Models constructed at the M1 level provide concrete representations of specific measurements. Our focus is on the processes that generate a traceable result. This can be viewed as a sequence of stages, each involving definite quantities that collectively determine the final outcome. Factors such as aleatory behaviour and time dependence of quantities are not relevant.
M1 models represent specific aspects of measurement results to enable reasoning about their properties, such as traceability. In some cases, M1 models may impose additional domain-specific constraints not defined in the M2 meta-model. For example, while quantity calculus allows for the addition of quantities, intensive quantities like temperature cannot be meaningfully added.
5.2. Parallel Hierarchies
Parallel model hierarchies can be developed, extending from the same foundational M3 model, but defining different software entities at the M2 level. Programs at the M1 level, built on these M2 definitions, may serve as models representing different aspects of real-world measurement results.

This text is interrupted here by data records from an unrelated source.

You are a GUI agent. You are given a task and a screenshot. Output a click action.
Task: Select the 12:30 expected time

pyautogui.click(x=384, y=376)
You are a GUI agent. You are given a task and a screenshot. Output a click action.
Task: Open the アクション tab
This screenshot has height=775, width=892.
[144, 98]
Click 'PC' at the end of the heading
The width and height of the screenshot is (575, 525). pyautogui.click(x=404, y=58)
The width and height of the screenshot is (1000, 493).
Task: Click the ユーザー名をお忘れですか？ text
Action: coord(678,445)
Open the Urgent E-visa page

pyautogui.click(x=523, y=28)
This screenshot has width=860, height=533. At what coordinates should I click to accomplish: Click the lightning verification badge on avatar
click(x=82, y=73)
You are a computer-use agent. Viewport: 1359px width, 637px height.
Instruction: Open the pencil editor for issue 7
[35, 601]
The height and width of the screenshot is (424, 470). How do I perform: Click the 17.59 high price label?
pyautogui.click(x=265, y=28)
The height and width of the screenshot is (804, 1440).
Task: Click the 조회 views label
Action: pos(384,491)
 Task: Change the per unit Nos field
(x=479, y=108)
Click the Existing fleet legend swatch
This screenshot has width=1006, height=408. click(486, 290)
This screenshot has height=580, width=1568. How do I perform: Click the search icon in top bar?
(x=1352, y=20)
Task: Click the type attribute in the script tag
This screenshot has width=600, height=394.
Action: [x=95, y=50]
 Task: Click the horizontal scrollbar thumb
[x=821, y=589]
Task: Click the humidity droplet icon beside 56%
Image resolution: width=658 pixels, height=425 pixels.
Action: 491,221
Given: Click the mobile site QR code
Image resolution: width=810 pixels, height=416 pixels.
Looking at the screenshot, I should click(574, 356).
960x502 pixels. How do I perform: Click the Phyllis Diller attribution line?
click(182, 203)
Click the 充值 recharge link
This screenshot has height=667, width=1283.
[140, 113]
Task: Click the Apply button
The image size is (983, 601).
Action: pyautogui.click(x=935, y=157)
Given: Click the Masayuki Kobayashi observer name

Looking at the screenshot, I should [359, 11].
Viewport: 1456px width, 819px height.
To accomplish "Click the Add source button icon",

For instance, distinct M2-level meta-models could support the two types of uncertainty calculation discussed in
Section 4.2 and
Section 4.3 (
Figure 4). A meta-model tailored for GUM uncertainty calculations would define the data type for unknown quantities with attributes such as a value, standard uncertainty, and degrees of freedom. Conversely, a meta-model for MCM calculations would represent unknown quantities with attributes for a value, the state-of-knowledge distribution type, and its associated parameters. The GUM meta-model would also describe how uncertainty is propagated and evaluated using the LPU (
A14) and Welch–Satterthwaite (
A15) formulae. In contrast, the MCM meta-model would define control structures for Monte Carlo simulations and methods for summarising results. M2 meta-models would also identify the notion of probability applicable to M1 models.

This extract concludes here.